§ THE DATA
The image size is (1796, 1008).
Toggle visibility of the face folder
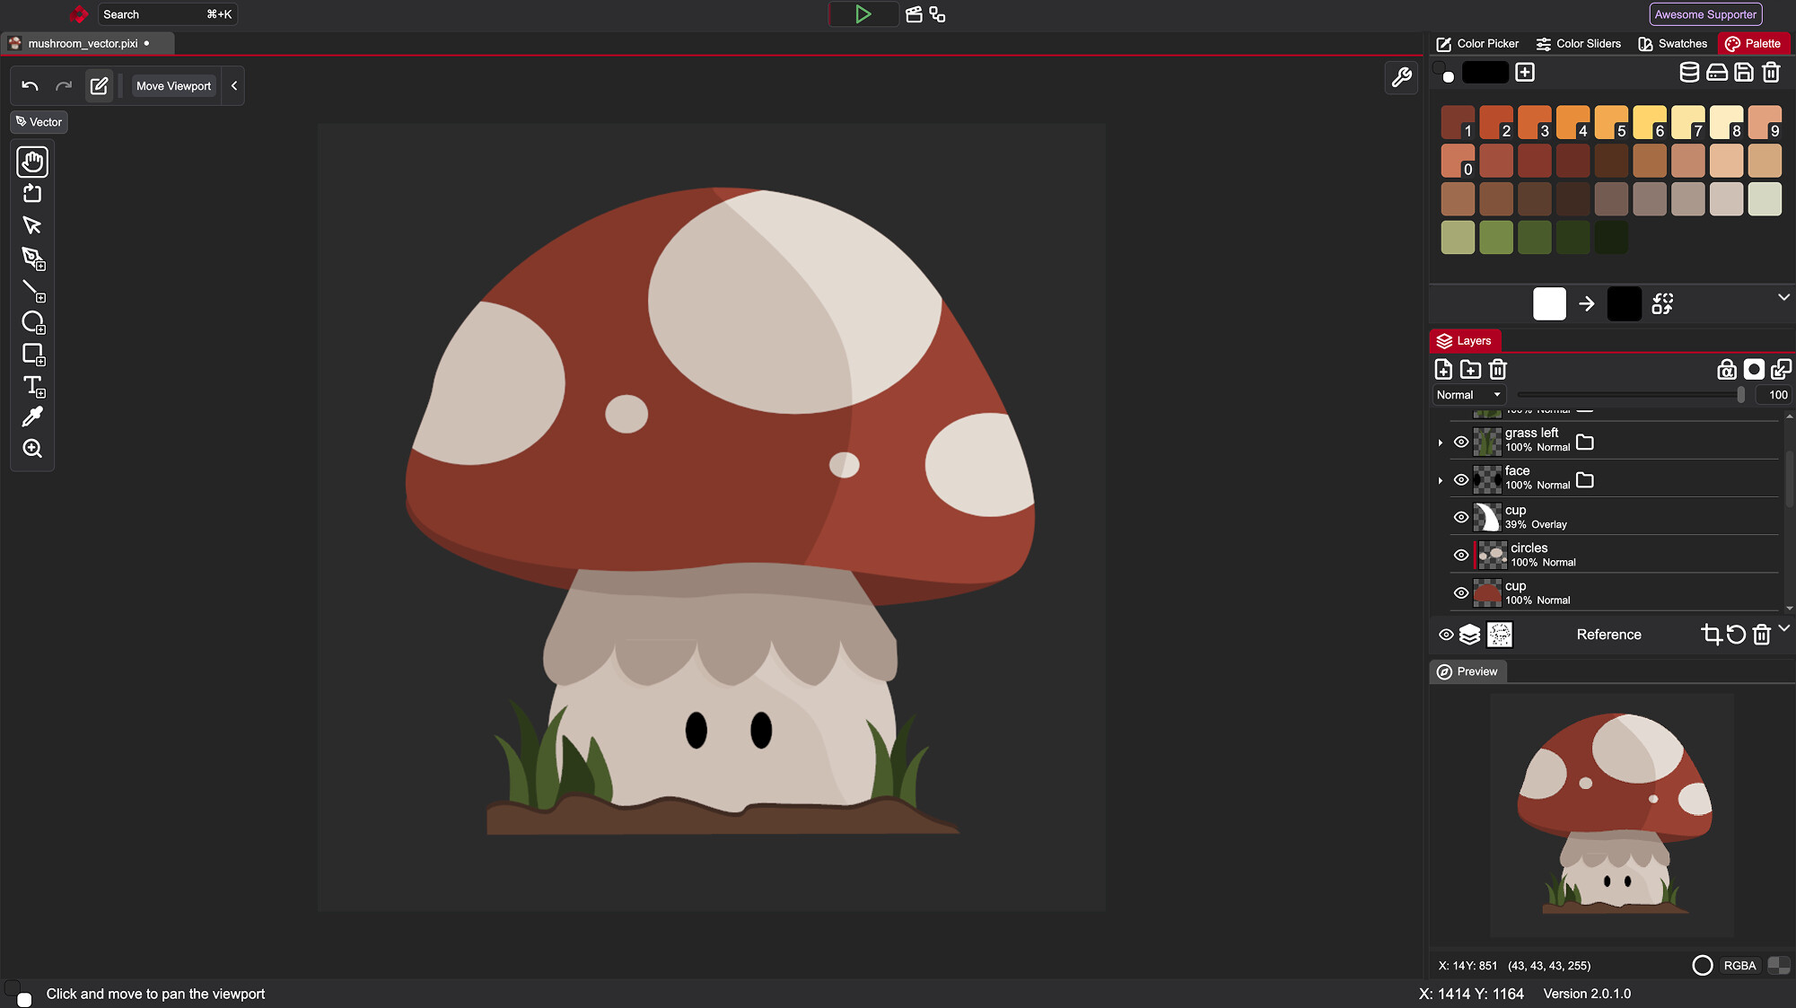tap(1460, 479)
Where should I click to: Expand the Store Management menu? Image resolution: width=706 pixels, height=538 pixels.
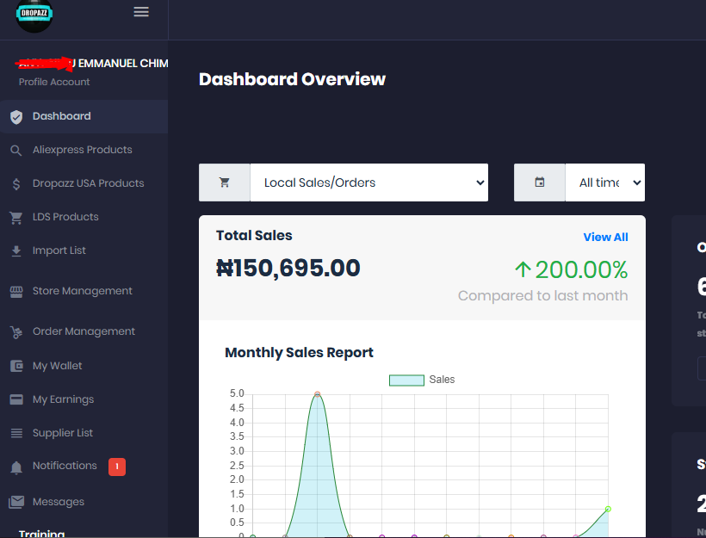point(82,291)
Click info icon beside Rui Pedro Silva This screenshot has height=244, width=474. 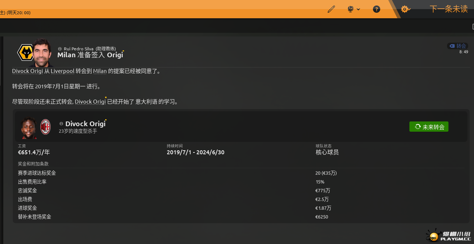(x=60, y=49)
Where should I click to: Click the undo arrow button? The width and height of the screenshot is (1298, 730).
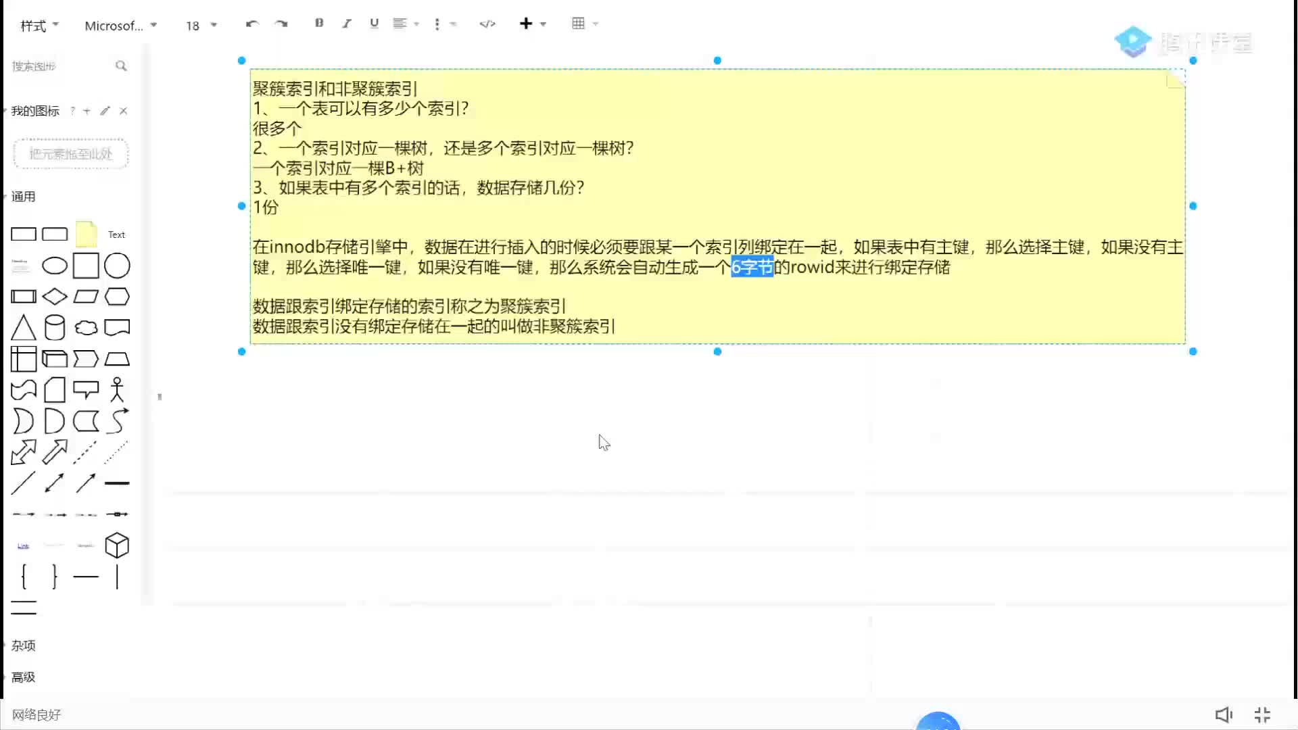coord(252,24)
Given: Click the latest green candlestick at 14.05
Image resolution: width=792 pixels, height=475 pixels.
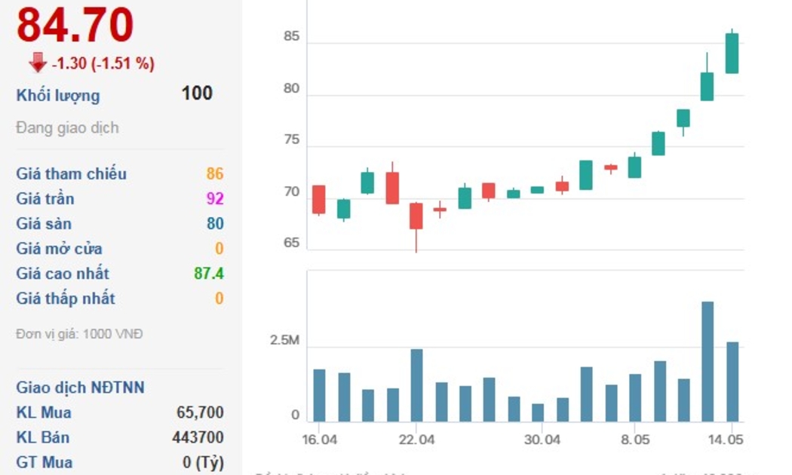Looking at the screenshot, I should (732, 53).
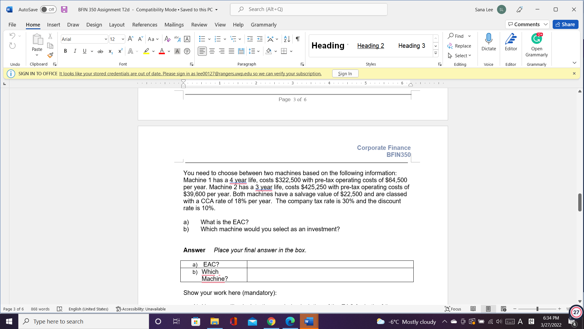This screenshot has height=329, width=584.
Task: Open the font name dropdown
Action: (x=106, y=39)
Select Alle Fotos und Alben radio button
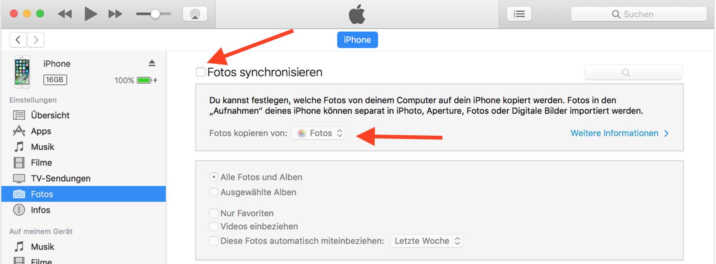 (214, 177)
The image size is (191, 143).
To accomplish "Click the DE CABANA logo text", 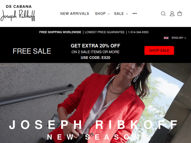I will click(x=19, y=7).

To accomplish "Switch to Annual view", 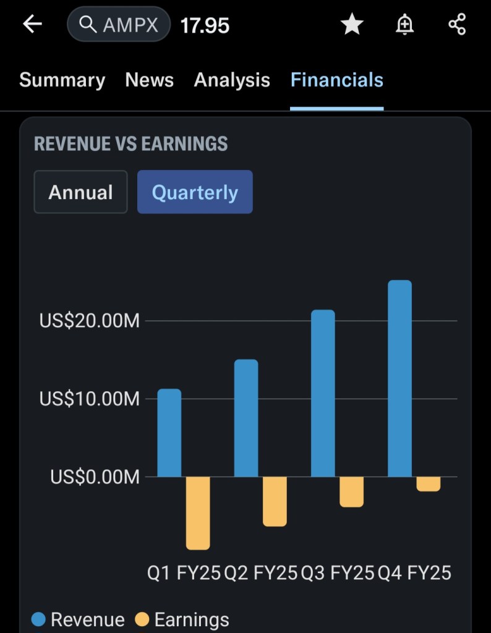I will click(x=80, y=192).
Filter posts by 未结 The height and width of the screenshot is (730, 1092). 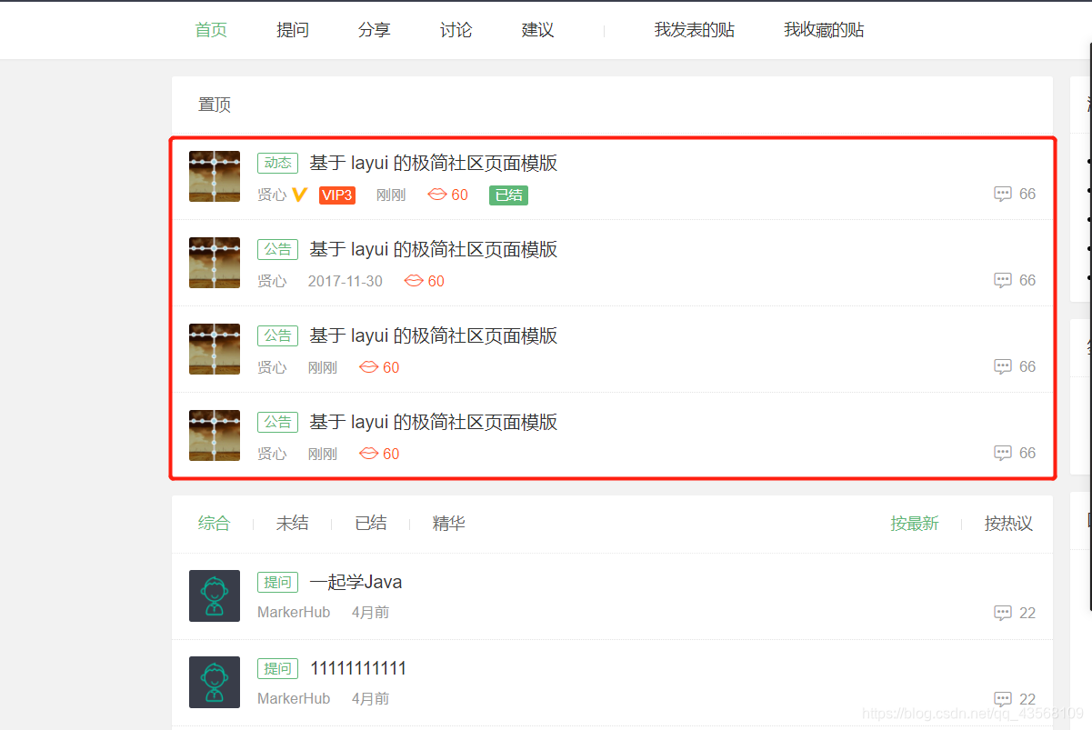[293, 523]
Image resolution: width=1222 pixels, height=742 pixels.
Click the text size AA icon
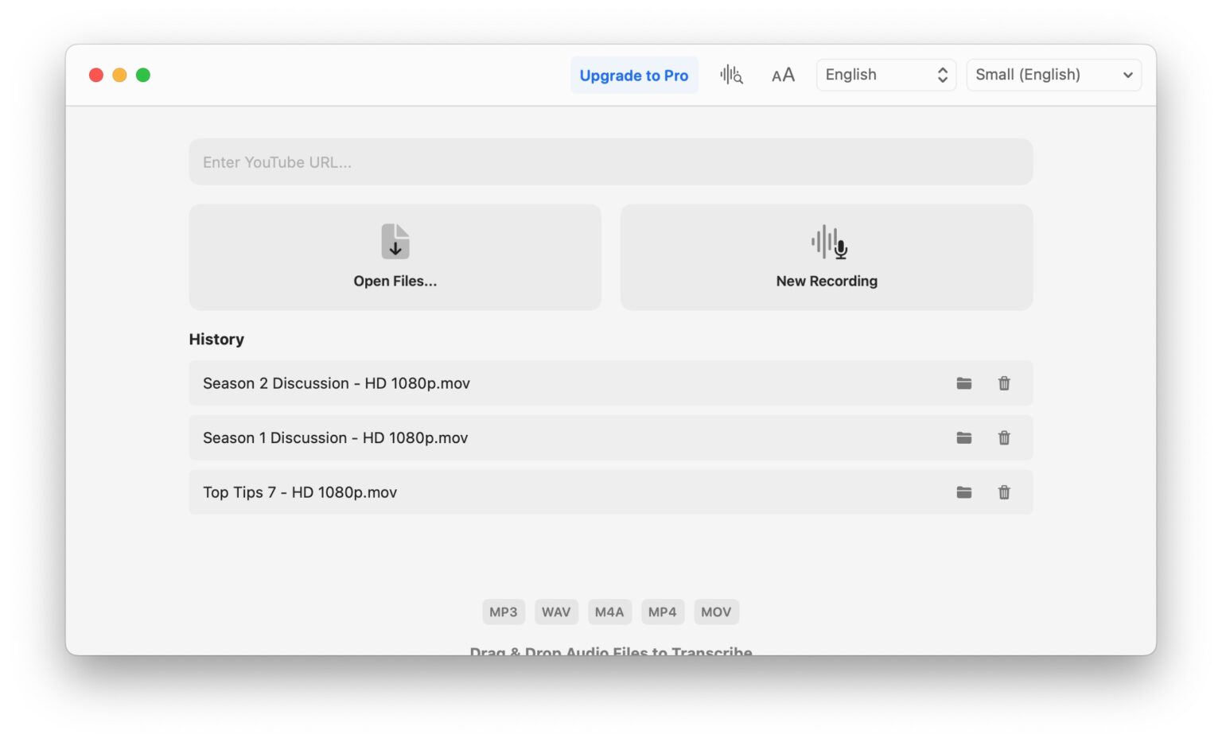pos(782,74)
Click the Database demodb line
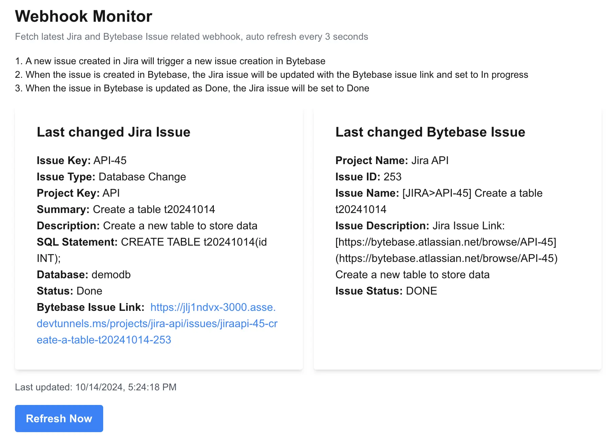This screenshot has width=613, height=443. [x=83, y=274]
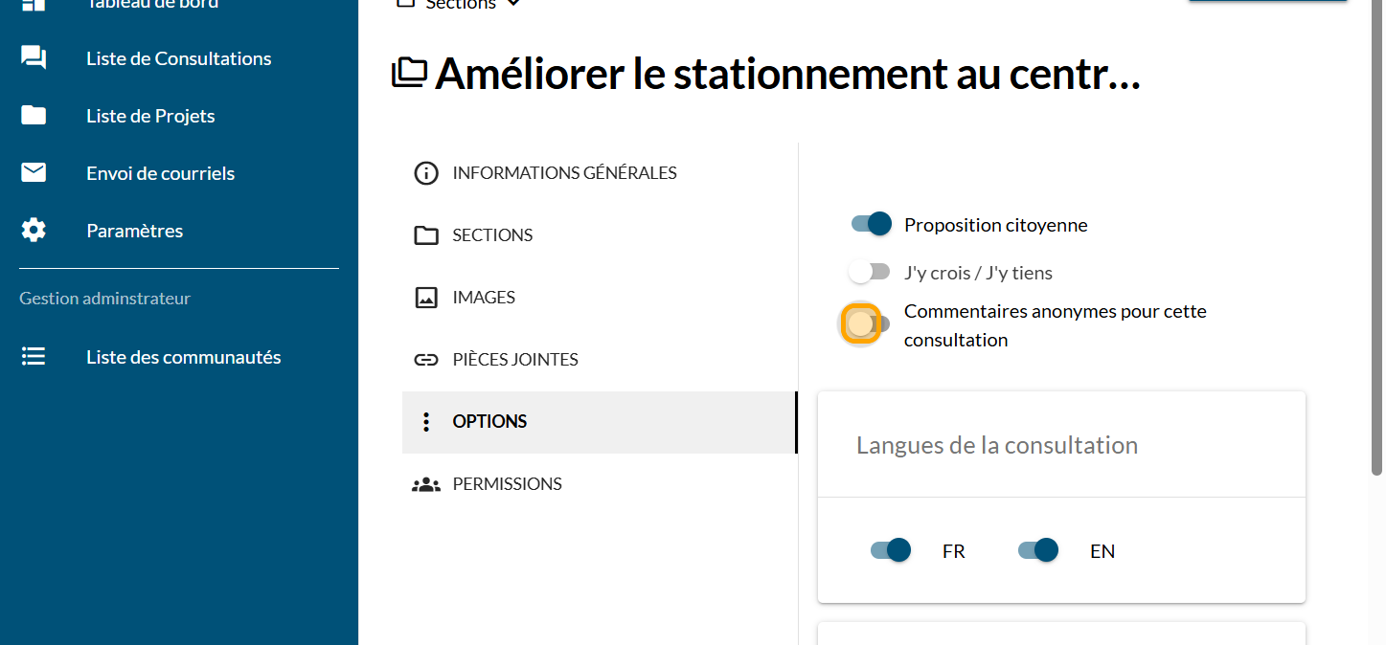Image resolution: width=1386 pixels, height=645 pixels.
Task: Click the Permissions people icon
Action: pyautogui.click(x=425, y=484)
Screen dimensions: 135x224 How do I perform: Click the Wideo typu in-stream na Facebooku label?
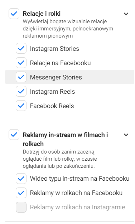tap(79, 179)
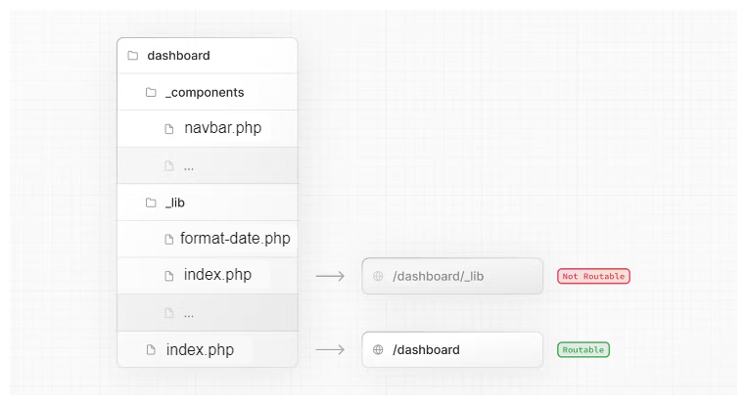Click the ellipsis row under navbar.php

[x=207, y=165]
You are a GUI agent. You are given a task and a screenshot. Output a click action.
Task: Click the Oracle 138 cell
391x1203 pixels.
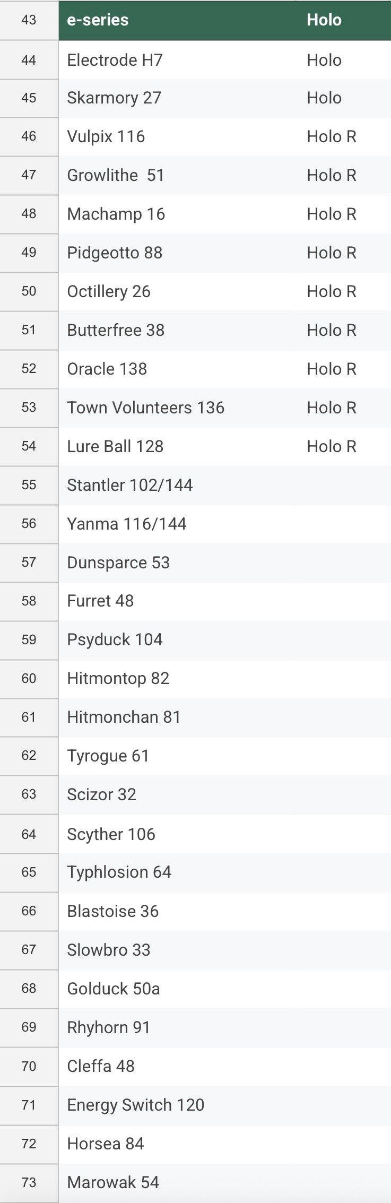[x=179, y=369]
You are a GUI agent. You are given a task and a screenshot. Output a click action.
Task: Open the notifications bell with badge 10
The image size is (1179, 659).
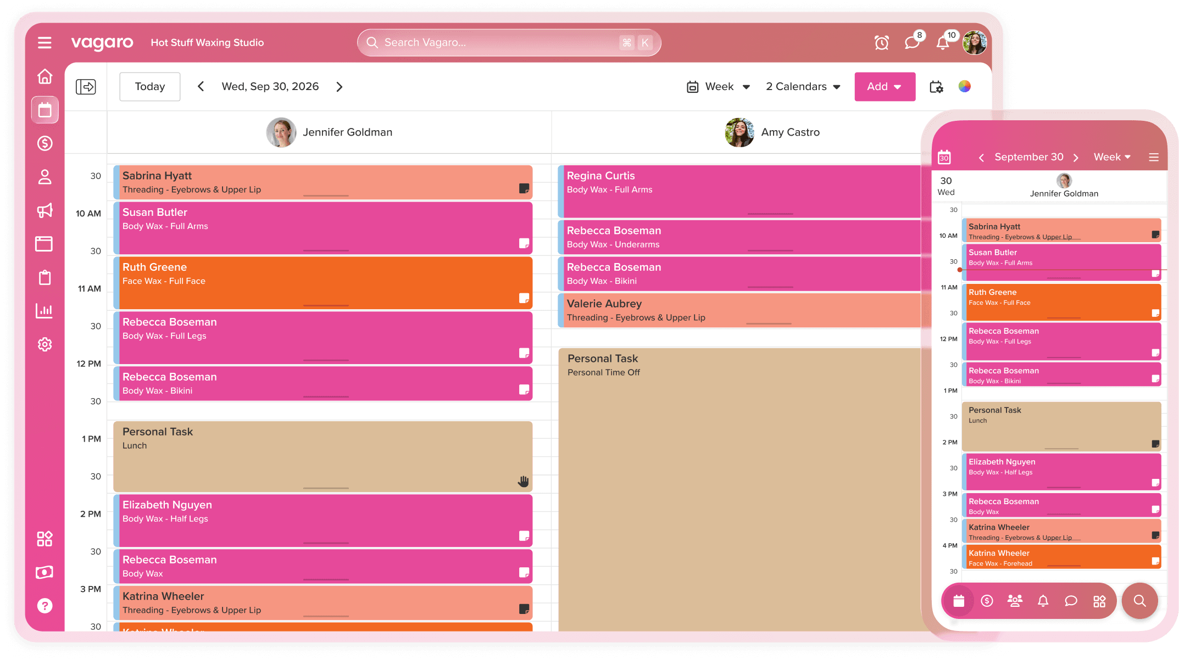click(x=943, y=42)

§ WORK TO DO
Please put the lines of the data above, from the line with "Given: Click the" to the line with "Action: (x=106, y=39)", into a numbered list without blank lines. Leave out the pictures.

§ TASK RESULT
1. Given: Click the latest green candlestick at 14.05
2. Image resolution: width=792 pixels, height=475 pixels.
3. Looking at the screenshot, I should (732, 53).
4. This screenshot has height=329, width=584.
5. Task: Open the font name dropdown
6. Action: (x=106, y=39)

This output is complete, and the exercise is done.